Archive and Analysis with Amazon S3 and Glacier: Introduction
Logging is an essential part of any system. It let's you understand
what's going on in your system especially serving as a vital source for
debugging. Primarily many systems uses logging to let developers debug
issues in the production environment. But there are systems where
logging becomes the essential component to understand the following
- User Behavior - understanding user behavior patterns such as which areas of the system is being used by the user
- Feature Adoption - evaluate new feature adoption by tracking how a new feature is being used by the users. Do they vanish after a particular step in a particular flow? Are people from a specific geography use this during a specific time of the day?
- Click through analysis - let's say you are placing relevant ads across different pages in your websites. You would like to know how many users clicked them, the demographic analysis and such
- System performance
- Any abnormal behavior in certain areas in the system - a particular step in a workflow resulting in error/exception conditions
- Analyzing performance of different areas in the system - such as finding out if a particular screen takes more time to load because of a longer query getting executed. Should we optimize the database? Should we probably introduce a caching layer?

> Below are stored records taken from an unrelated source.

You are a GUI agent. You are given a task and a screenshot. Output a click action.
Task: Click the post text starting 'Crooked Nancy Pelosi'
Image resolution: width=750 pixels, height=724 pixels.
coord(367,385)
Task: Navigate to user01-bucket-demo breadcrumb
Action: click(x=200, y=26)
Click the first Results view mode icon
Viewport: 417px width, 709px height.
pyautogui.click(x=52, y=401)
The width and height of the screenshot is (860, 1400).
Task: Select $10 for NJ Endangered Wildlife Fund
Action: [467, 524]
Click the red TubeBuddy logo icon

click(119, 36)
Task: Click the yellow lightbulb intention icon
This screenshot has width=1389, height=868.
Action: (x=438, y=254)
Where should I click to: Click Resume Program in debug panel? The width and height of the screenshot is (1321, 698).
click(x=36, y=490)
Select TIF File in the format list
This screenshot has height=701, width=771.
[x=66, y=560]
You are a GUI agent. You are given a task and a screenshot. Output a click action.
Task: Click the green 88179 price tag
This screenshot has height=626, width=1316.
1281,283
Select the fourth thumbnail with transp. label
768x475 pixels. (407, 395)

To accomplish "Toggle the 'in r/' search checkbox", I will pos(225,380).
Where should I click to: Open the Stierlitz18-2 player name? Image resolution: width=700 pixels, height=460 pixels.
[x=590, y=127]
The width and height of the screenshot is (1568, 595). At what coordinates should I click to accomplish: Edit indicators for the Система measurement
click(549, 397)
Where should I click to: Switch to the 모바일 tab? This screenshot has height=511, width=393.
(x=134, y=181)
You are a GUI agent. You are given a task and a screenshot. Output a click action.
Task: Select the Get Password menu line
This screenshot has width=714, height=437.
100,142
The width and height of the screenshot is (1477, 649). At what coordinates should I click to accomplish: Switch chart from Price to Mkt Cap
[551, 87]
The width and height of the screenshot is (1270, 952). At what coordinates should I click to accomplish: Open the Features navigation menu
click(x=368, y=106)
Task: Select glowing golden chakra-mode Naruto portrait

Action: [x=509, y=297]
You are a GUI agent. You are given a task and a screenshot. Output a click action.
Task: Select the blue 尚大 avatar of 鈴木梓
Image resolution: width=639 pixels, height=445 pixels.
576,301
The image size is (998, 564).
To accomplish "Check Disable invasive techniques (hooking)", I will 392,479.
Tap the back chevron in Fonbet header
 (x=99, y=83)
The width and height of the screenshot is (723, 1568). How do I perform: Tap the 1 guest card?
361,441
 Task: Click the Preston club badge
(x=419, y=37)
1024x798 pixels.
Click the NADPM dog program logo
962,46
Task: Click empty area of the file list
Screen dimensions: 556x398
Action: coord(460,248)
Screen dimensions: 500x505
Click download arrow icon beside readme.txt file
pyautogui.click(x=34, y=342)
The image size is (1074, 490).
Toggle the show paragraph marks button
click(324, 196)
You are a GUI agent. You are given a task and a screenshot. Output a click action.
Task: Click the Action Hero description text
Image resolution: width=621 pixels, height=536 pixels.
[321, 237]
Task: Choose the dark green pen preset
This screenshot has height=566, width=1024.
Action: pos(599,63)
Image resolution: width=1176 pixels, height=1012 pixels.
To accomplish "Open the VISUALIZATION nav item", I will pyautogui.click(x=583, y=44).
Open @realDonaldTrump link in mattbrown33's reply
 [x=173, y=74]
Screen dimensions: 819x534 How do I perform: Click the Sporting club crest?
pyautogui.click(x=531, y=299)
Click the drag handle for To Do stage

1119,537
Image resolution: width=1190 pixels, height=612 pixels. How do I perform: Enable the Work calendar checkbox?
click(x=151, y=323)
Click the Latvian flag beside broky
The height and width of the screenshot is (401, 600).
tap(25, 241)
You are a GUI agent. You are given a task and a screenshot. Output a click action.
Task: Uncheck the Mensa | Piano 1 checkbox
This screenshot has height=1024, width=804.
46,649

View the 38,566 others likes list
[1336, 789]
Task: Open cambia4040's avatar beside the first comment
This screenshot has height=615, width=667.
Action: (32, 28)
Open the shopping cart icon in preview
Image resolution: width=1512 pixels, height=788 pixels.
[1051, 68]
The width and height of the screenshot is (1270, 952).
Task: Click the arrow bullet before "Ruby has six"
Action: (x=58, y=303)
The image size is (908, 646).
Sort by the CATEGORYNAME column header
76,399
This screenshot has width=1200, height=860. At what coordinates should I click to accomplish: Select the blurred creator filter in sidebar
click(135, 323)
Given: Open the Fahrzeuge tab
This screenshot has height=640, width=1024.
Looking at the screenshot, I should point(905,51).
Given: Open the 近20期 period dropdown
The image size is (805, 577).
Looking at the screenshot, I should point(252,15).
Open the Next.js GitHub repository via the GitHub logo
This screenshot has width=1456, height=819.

- Under performance of the system - the system could be spending more resources in logging than actively serving requests
- Huge log files - generally log files grow very fast, especially when inappropriate log levels are used such as "debug" levels for all log statements
- Inadequate data - if the log contains only debug information by the developer there will not be much of an analysis that can be performed
- Local Storage - how do you efficiently store the log files on the local server without running out of disk space; especially when log files tend to grow
- Central Log Storage - how do you centrally store log files so that it can be used later for analysis
- Dynamic Server Environment - how do you make sure you collect & store all the log files in a dynamic server environment where servers will be provisioned and de-provisioned on demand depending upon load
- Multi source - handling log files from different sources - like your web servers, search servers, Content Distribution Network logs, etc...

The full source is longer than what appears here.